# Classification of Stellar Objects

### Introduction

In astronomy, the classification of stars, galaxies, and quasars is fundamental towards the understanding of our own galaxy. Galaxies are large systems of stars (Greshko, 2021), whereas quasars are active galactic nuclei powered by supermassive black holes found at the center of massive galaxies (Bañados et al. 2016). The three can be hard to differentiate solely through observation as they all radiate different wavelengths, hence, astronomers use other spectral characteristics for object identification.

This project aims to answer the following predictive question: Is it possible to use Sloan Digital Sky Survey (SDSS) measurements to predict whether a future stellar body of an unknown type is a star, quasar or galaxy?

The dataset used in our project contains 100,000 observations of space, each of which are classified as a star, galaxy, or quasar, based on their spectral characteristics. Every observation was taken by the SDSS and was given a unique object identifier.

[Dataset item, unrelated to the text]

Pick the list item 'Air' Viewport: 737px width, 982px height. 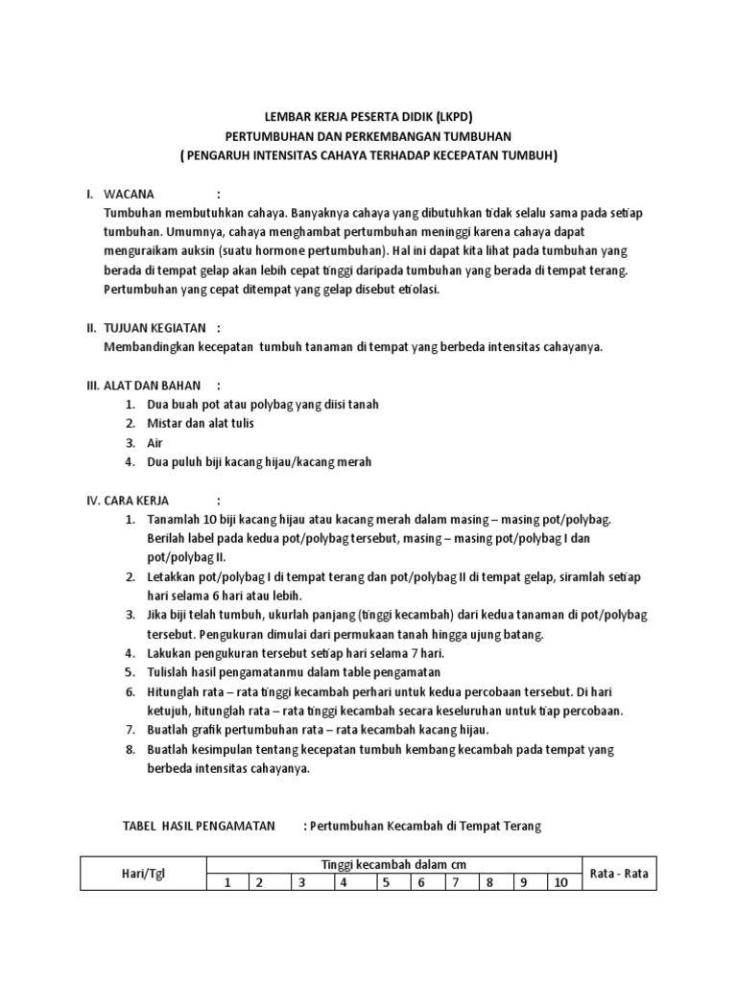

Dataset of interest: 2017 Stellar Classification (SDSS17) https://www.kaggle.com/datasets/fedesoriano/stellar-classification-dataset-sdss17

The original dataset contained 17 variables, of which 7 we are interested in. The variables of interest we will use in our dataset include:

- **u**: the ultraviolet filter in the photometric system
- **g**: the green filter in the photometric system
- **r**: the red filter in the photometric system
- **i**: the near Infrared filter in the photometric system
- **z**: the infrared filter in the photometric system
- **class**: the object class (galaxy, star, or quasar object)
- **redshift**: the redshift value based on the increase in wavelength

The class variable is the categorical variable to be predicted. Photometrics measure intensities of different wavelengths and are used by astronomers to study the structure and composition of celestial objects (Grier & Rivkin, 2019), whereas redshift is used in distance, velocity, and other calculations. Hence, we chose these variables as potential predictors.


### Methods

The variables we will use to classify the type of a new SDSS observation include all the photometric measurements (originally labeled u, g, r, i, and z) and the redshift. Previous literature and classification models have demonstrated that many of these factors correlate with stellar body types and may contribute to classifying an astronomical event of type galaxy, quasar or star (Finlay-Freundlich, 1954; Wierzbiński et al. 2021; Simet et al. 2021). 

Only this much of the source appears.